GDP is an important tool for measuring the size of the UK economy and allows us to keep track of how the economy is performing. The higher the value of GDP, the bigger the economy.
When GDP goes up, the economy is doing well. This can often be linked to higher salaries, more spending and investment, and high rates of employment.
When GDP goes down, the economy is not doing so well. This could be linked to a decline in earnings, reduced spending, and a lower standard of living.

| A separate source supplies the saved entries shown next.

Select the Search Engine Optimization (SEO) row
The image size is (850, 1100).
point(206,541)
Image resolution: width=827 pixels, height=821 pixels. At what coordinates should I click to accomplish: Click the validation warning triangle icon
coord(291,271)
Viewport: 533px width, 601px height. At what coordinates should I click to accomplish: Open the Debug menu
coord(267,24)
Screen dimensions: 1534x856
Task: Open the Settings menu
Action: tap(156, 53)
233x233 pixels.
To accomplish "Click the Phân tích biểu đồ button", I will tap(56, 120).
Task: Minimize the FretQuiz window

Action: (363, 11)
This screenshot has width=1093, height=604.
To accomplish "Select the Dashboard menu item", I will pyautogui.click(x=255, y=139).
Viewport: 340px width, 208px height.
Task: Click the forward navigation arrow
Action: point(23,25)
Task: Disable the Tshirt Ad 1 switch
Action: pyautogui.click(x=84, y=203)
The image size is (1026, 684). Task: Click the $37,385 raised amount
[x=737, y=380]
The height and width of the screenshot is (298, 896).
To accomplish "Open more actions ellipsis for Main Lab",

We can also use GDP to compare our economy against other countries.
How do we calculate GDP?
GDP tells us how much we produce, spend, and earn in the UK economy over a certain time period. It also shows how these figures change over time. We produce estimates of GDP for each month, each quarter, and for the year as a whole.
We measure GDP using:
- the value of goods and services
- the UK’s spending, which includes household spending and how much government, businesses, and charities spend
- the UK’s income, which includes our wages, business profits, and taxes
We use many data sources to measure the economy, and the availability of data increases over time.
We estimate GDP by looking at data from surveys, as well as data provided by other government departments. These data can be from a range of sources, both in and outside of government, including:
- HM Treasury
- the Department for Energy Security and Net Zero
- the Bank of England
- the Department for Work and Pensions
GDP estimates also include data from business surveys, which cover topics such as expenditure, taxes, income, profits of corporations, and construction surveys.
When new or better sources of data become available, we will sometimes revise the level and growth of GDP. This means we can provide the most up-to-date estimates at any given time.